A prospective trial investigating the role of Serum 25-Hydroxyvitamin D in diagnosis and prognosis of bladder cancer.

PURPOSE: Higher levels of serum 25-hydroxyvitamin D 25(OHD) are associated with better prognosis in breast and colorectal cancer. However, the evidence is still inconclusive for bladder cancer (BC). Herein, we investigated the diagnosis and prognosis roles of serum levels of 25(OHD) in suspected BC patients presented by hematuria.
METHODS: This prospective cohort study involved suspected patients of BC presented with hematuria. Patients were evaluated by CT urogram, office cystoscopy and urine cytology with subsequent inpatient biopsy for positive findings. Baseline blood samples were collected for measurement of 25(OHD) by electrochemiluminescence binding assay at the time of diagnosis. Patients with non-muscle-invasive BC (NMIBC) underwent transurethral resection of bladder tumor (TURBT) and adjuvant intravesical chemotherapy or BCG instillation. Patients were followed up for their recurrence status during 10 to 24 months. Recurrence was defined as the first time of NMIBC pathological relapse during the follow up period.
RESULTS: A total of 115 patients were included in the final analysis. Patients had proven pathological BC (64 with NMIBC, and 20 with muscle invasive) and 31 patients were considered as control group. Controls were those patients with BC-free workup (including cytology, cystoscopy, and upper tract imaging). BC group showed a lower level of 25(OHD) than control group 16.47±5.88 versus 28.99±3.19 ng/mL (p<0.001). In addition, muscle invasive group also showed a lower level than NMIBC group 13.17±4.5 versus 17.49±5.04 ng/mL (P = 0.003). During the follow-up period of, tumor recurrence occurred in 16 (25%) of NMIBC patients. The baseline 25(OHD) were decreased in patients who experienced early recurrence; without being statistically significant (15.99 ± 5.17 vs. 18.38 ± 5.14 ng/mL; p = 0.08). 25(OHD) deficiency/insufficiency occurred in 5 (16.1%) and 64 (76.2%) in control and BC patients, respectively, (odds-ratios (OR): 2.13; 95% confidence intervals (CI), 1.52-2.99; P < 0.0001).
CONCLUSION: Serum 25(OHD) is significantly decreased in BC patients especially those with tumor muscle invasive group. However, the baseline serum 25(OHD) does not predict the recurrence in the NMIBC patients.

Introduction

Bladder cancer (BC) accounts for 3% of global cancer diagnoses and the incidence rates are highest in Europe, the United States and Egypt. Approximately 75% of patients with BC are detected in early stages with disease confined to the mucosa or submucosa as non-muscle-invasive BC (NMIBC) [1]. Transurethral resection of bladder tumor either by conventional or enbloc technique is an important initial diagnostic and therapeutic tool in the management of NMIBC and risk-based intravesical therapy [2].

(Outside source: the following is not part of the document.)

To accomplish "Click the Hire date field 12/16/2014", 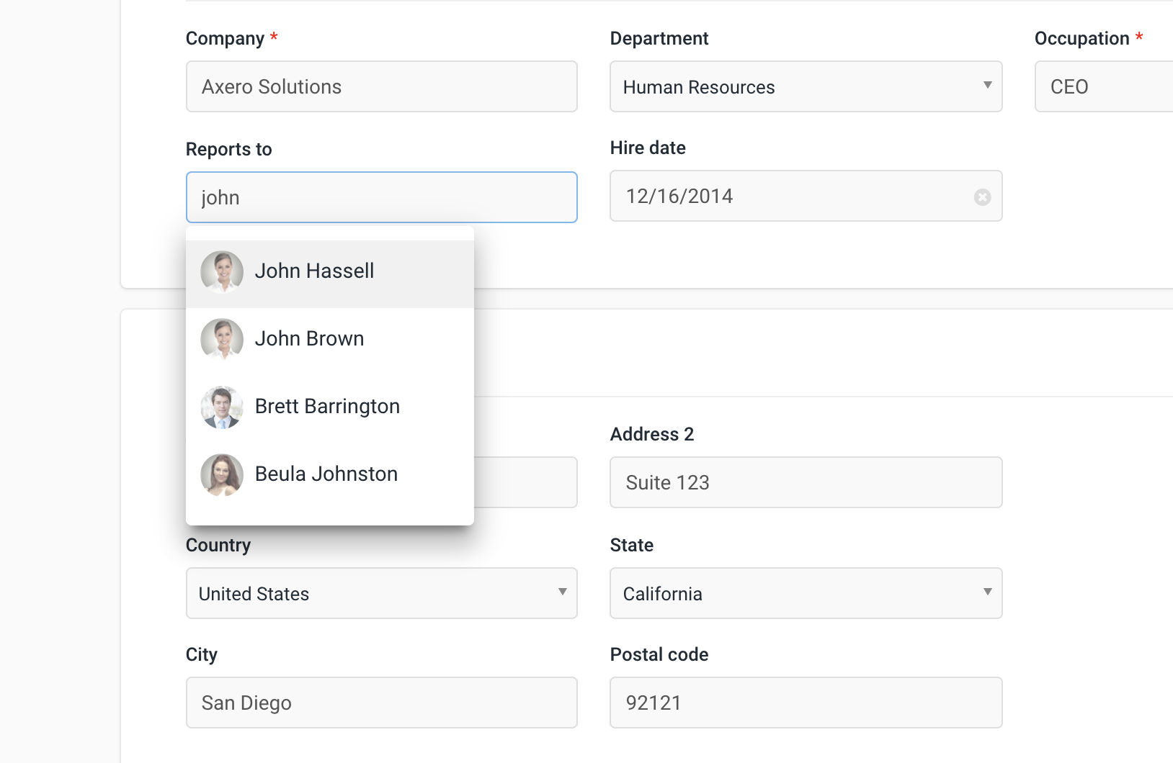I will [806, 196].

The oncological benefit of adjuvant intravesical therapy is particularly useful in patients with risk of recurrence to decrease this risk [3]. Low- and intermediate-risk NMIBC had a 5-year recurrence free survival rates of 43% and 33%, respectively. High-risk NMIBC had a progress to muscle invasive disease in 21% of patients [4, 5].

Bacille Calmette-Guérin (BCG) is the preferred treatment for high-risk NMIBC. BCG is also an option for intermediate-risk NMIBC. BCG adheres and internalize into resident immune, normal, and tumor urothelial cells. Then BCG induces antigen presenting, cell-mediated induction of innate and adaptive immune responses [6]. Toll-like receptor (TLR) signaling is an important component of the BCG anti-tumor effect [7].

It is considered that activation of TLR by BCG promotes vitamin D signaling via increases in 1,25(OH)2D synthesis and increased expression of the vitamin D receptor. Activation of TLRs promotes a response that allows the immune system to recognize and respond to abnormal cells, so it could prevent the NMIBC recurrence and progression [8].

Higher levels of serum 25-hydroxyvitamin D (25(OHD)), >30 ng/mL, are associated with better prognosis in breast and colorectal cancer [9]. However, the evidence is still inconclusive for BC. Herein, we investigated serum levels of 25(OHD) in suspected BC patients presented by hematuria and their diagnostic and prognostic value in BC patients.

Patients and methods

This is a single center prospective cohort study, had been conducted at Mansoura Urology and Nephrology Center, Egypt. Between August 2018 and May 2019, 140 Patients with hematuria were assessed for eligibility. Inclusion criteria included suspected patients of BC with gross or microscopic hematuria. Exclusion criteria were hematuria of other causes as trauma, stones, and infection, medical and nephrologic causes of hematuria, and patient having previous or current malignancy.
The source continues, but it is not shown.